Марта попыталась вовлечь Гаса в разговор, присев на колени рядом с ним и говоря:

— У тебя всегда были такие красивые глаза. — Он слегка кивнул.

Один из мужей положил руку на его плечо и сказал:

— Как тебе на свежем воздухе? — Гас пожал плечами.

— Хочешь лекарство? — спросила его мама, присоединяясь к кругу присевших возле него. Я отошла на шаг назад, смотря на племянников, прорвавшихся через клумбу на клочок травы на заднем дворе. Они мгновенно начали игру, которая включала бросание друг друга на землю.

— Дети! — почти закричала Джули. — Я могу только надеяться, — сказала она, поворачиваясь к Гасу, — что они вырастут в думающих, интеллектуальных молодых людей, одним из которых ты стал.

Я подавила в себе желание изобразить, что меня тошнит.

— Он не такой уж и умный, — сказала я Джули.

— Она права. Просто обычно по-настоящему красивые люди тупые, так что я превосхожу все ожидания.

— Точно, в основном это его сексуальность, — сказала я.

— Она может быть ослепительной, — сказал он.

— Она даже ослепила нашего друга Айзека, — скаала я.

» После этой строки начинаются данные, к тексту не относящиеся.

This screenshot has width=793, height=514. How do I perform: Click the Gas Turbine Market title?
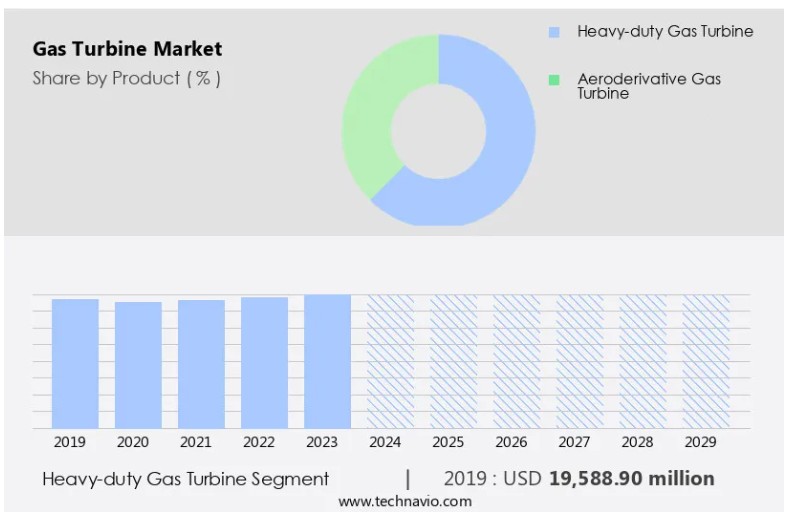[127, 49]
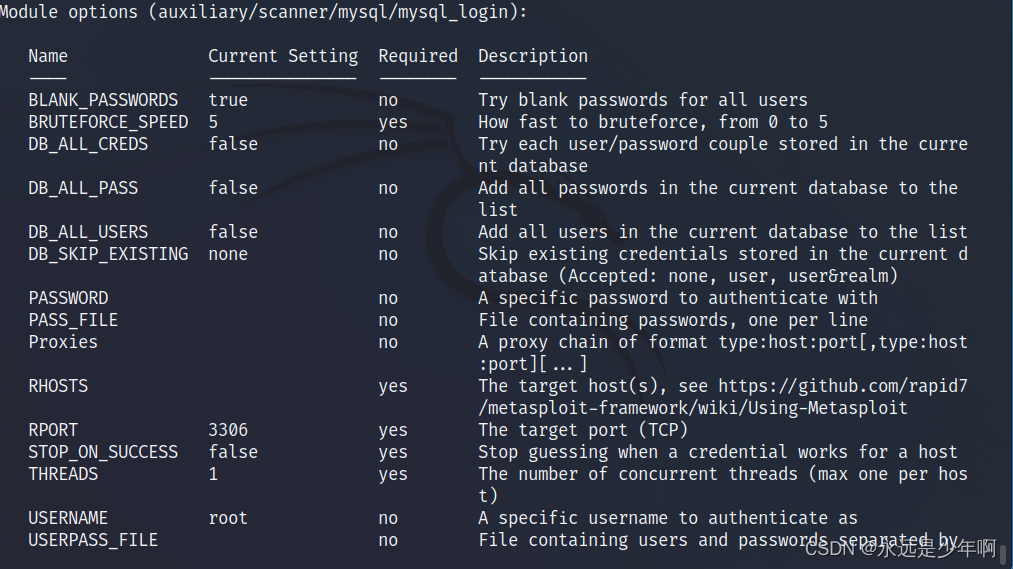Click the DB_ALL_PASS option name
1013x569 pixels.
tap(83, 188)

— Это ужасная трагедия. Но могу ли я справиться с собственной убийственной красотой?

— Не можешь.

— Это прекрасное лицо — мое бремя.

— Не говоря уже о твоем теле.

— Серьезно, даже не напоминай мне о моей идеальной форме. Ты не хочешь видеть меня обнаженным, Дейв. Хейзел Грейс чуть не задохнулась, когда это увидела, — сказал он, кивая в сторону кислородного баллона.

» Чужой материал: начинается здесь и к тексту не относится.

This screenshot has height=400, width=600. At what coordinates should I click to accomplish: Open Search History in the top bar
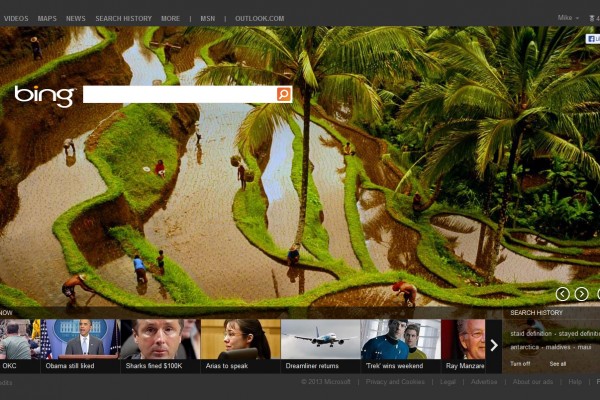click(123, 18)
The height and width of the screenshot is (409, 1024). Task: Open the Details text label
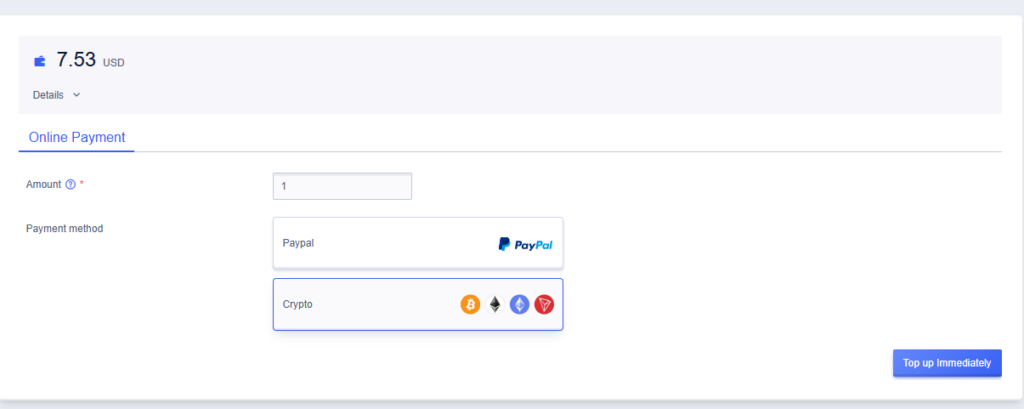click(x=48, y=95)
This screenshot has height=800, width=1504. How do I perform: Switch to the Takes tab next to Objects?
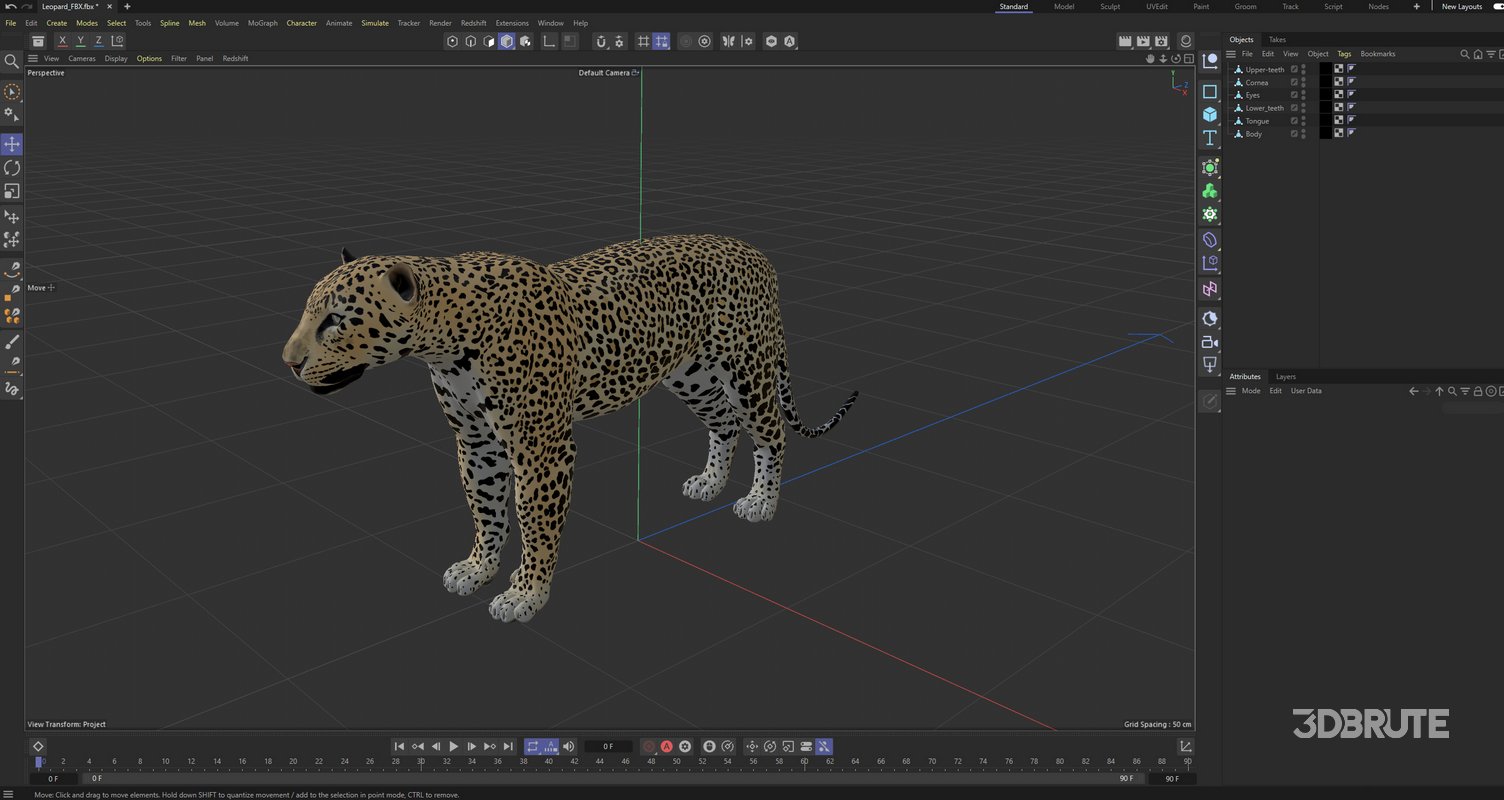pyautogui.click(x=1277, y=39)
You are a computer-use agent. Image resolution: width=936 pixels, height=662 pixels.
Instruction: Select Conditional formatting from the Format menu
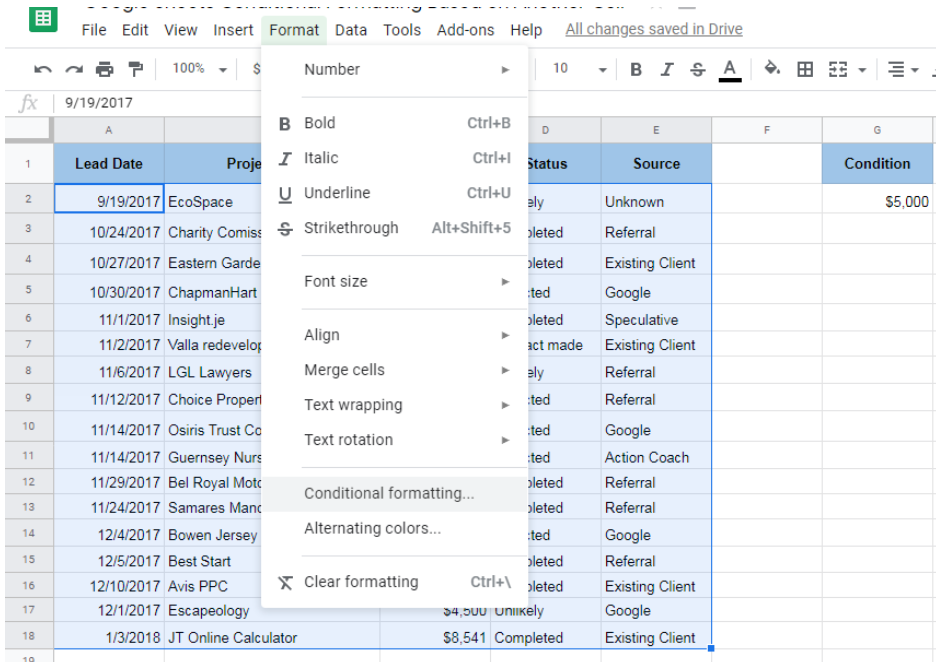click(379, 493)
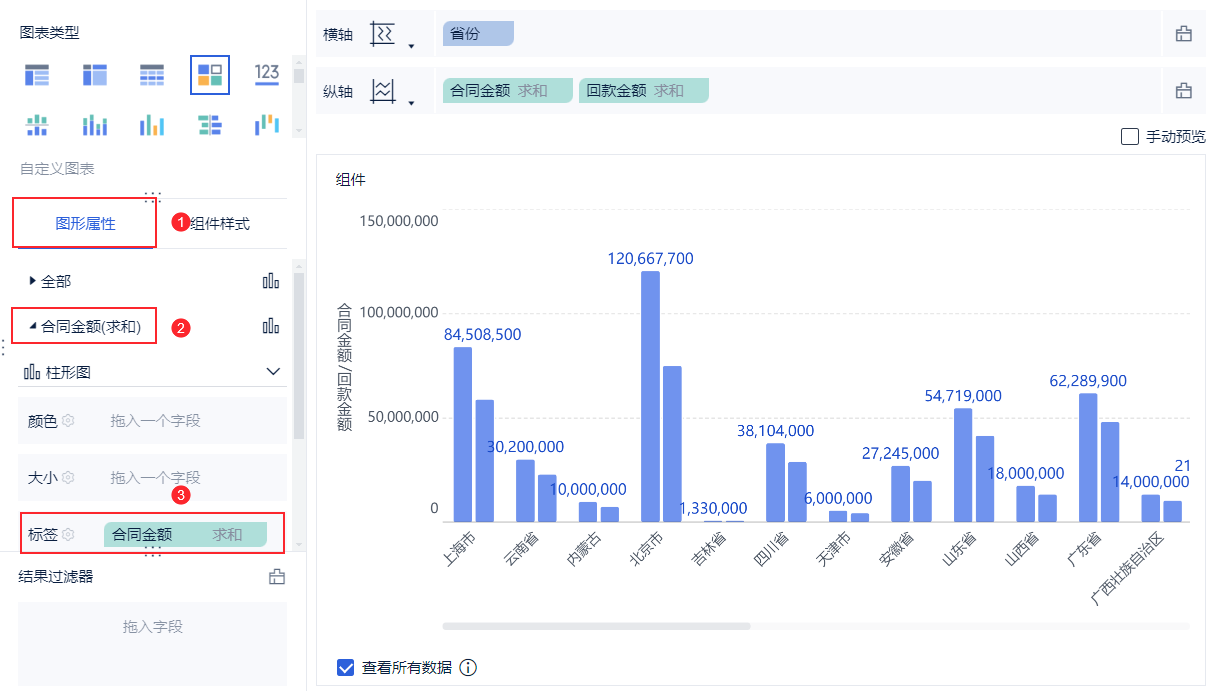Select the grouped table chart type
Image resolution: width=1213 pixels, height=691 pixels.
[x=37, y=74]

— Ладно, хватит, — сказал папа Гаса, а потом вдруг из ниоткуда положил руку мне на плечо, поцеловал мои волосы и прошептал: «Я каждый день благодарю за тебя Господа, дитя».

В общем, это был последний хороший день с Гасом до Последнего хорошего дня.

Глава двадцатая

Одним из наименее хреновых сборищ для детей с раком была конвенция Последний хороший день, где жертва рака обнаруживает на несколько часов, что непрерывный уклон внезапно распрямился, что боль на какое-то время становится выносимой. Проблема, конечно, заключается в том, что невозможно никак узнать, что твой последний хороший день — Последний хороший день. До самого конца это просто еще один хороший день.

Я сделала себе выходной от посещения Августа, потому что сама не очень хорошо себя чувствовала: ничего особенного, просто устала. Это был ленивый день, и когда Август позвонил около пяти вечера, я уже была прицеплена к БИПАПу, который мы перетащили в гостиную, чтобы я могла смотреть телик с мамой и папой.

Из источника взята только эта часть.